### Assigned task
Nothing but the lines from the one with "Click the ISO 27017 DNV badge" through the last line of the entries below should appear in the copy, please, and no pictures.

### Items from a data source

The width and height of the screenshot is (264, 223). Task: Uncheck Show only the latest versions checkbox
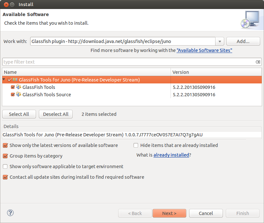pyautogui.click(x=4, y=145)
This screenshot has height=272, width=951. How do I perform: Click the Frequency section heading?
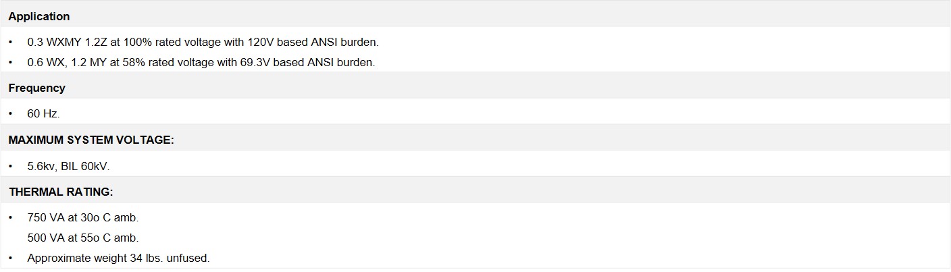(x=37, y=88)
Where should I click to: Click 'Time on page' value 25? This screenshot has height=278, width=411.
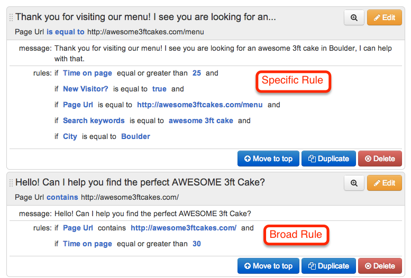point(197,73)
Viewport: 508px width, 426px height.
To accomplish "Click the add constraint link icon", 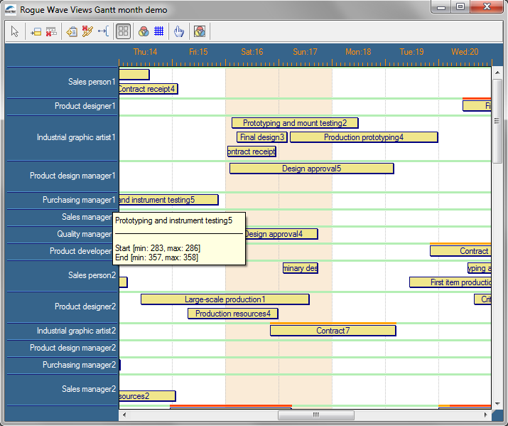I will [x=103, y=31].
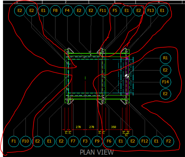Select grid column 2 header
This screenshot has height=157, width=185.
[x=65, y=2]
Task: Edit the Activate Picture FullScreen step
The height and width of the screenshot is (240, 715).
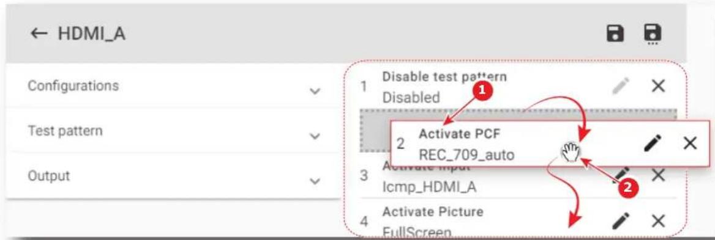Action: coord(621,220)
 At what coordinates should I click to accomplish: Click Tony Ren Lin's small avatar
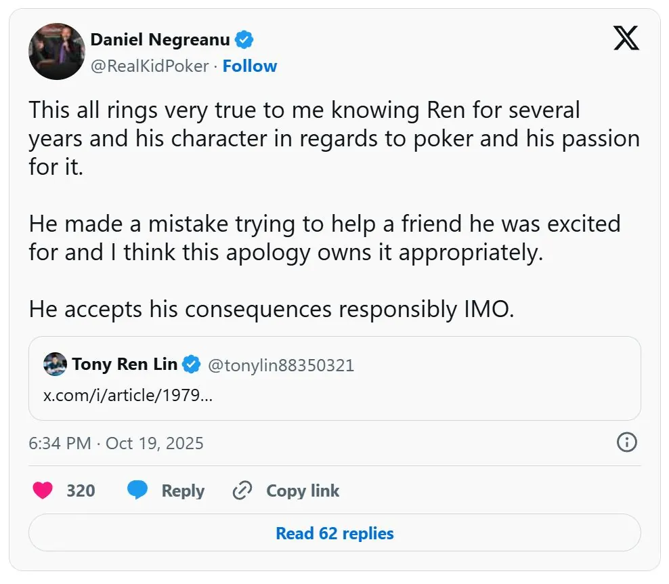click(55, 364)
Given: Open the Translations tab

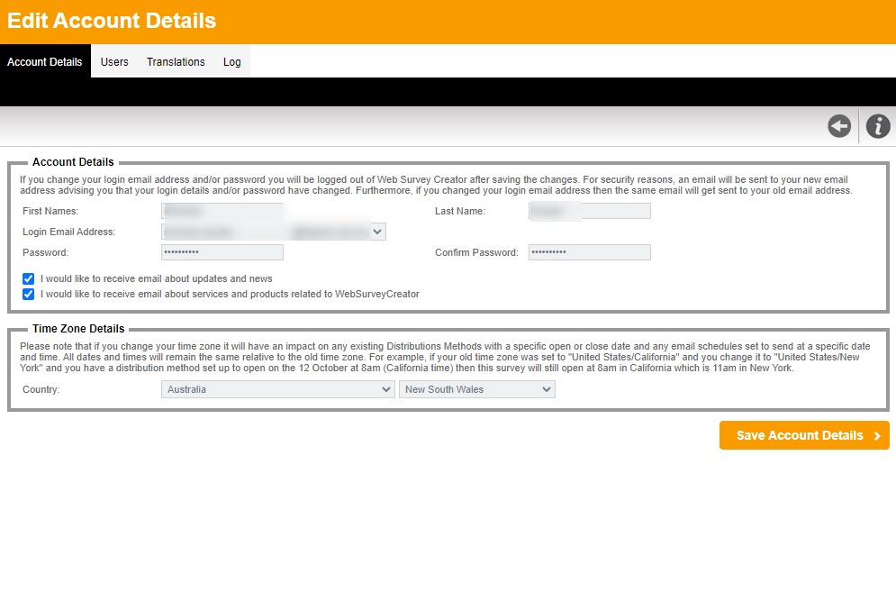Looking at the screenshot, I should (175, 61).
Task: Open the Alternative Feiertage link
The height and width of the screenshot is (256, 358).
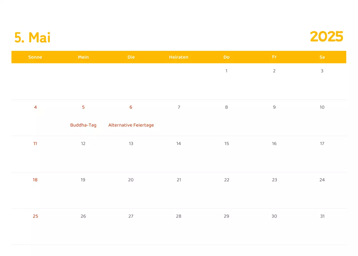Action: (x=131, y=125)
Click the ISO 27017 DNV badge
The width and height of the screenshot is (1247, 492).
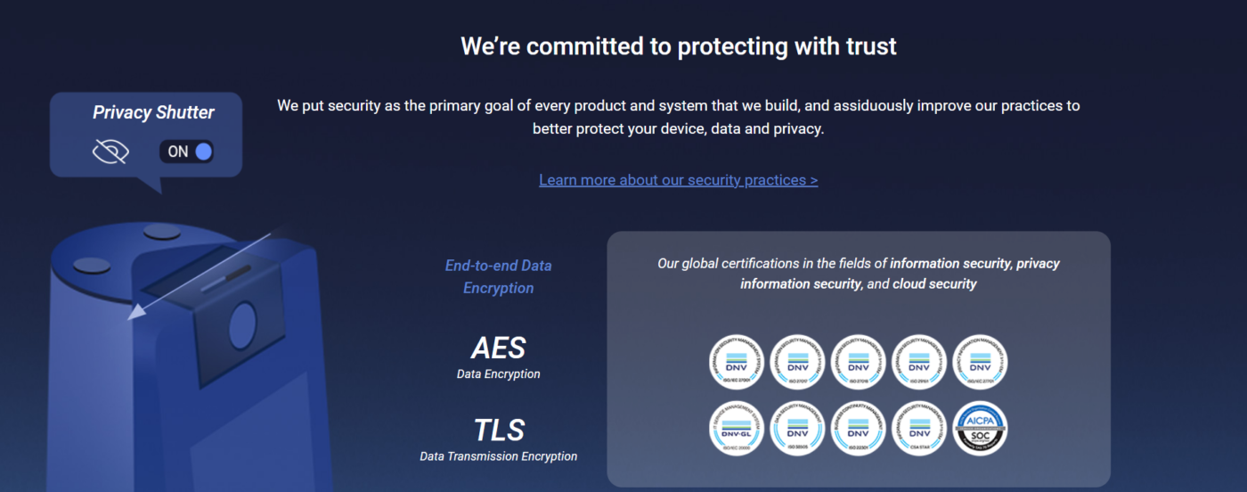797,362
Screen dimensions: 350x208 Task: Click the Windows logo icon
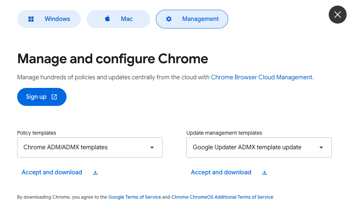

### Answer to this exercise
Click the ISO 27017 DNV badge
The width and height of the screenshot is (1247, 492).
797,362
Screen dimensions: 350x208 Task: Click the Windows logo icon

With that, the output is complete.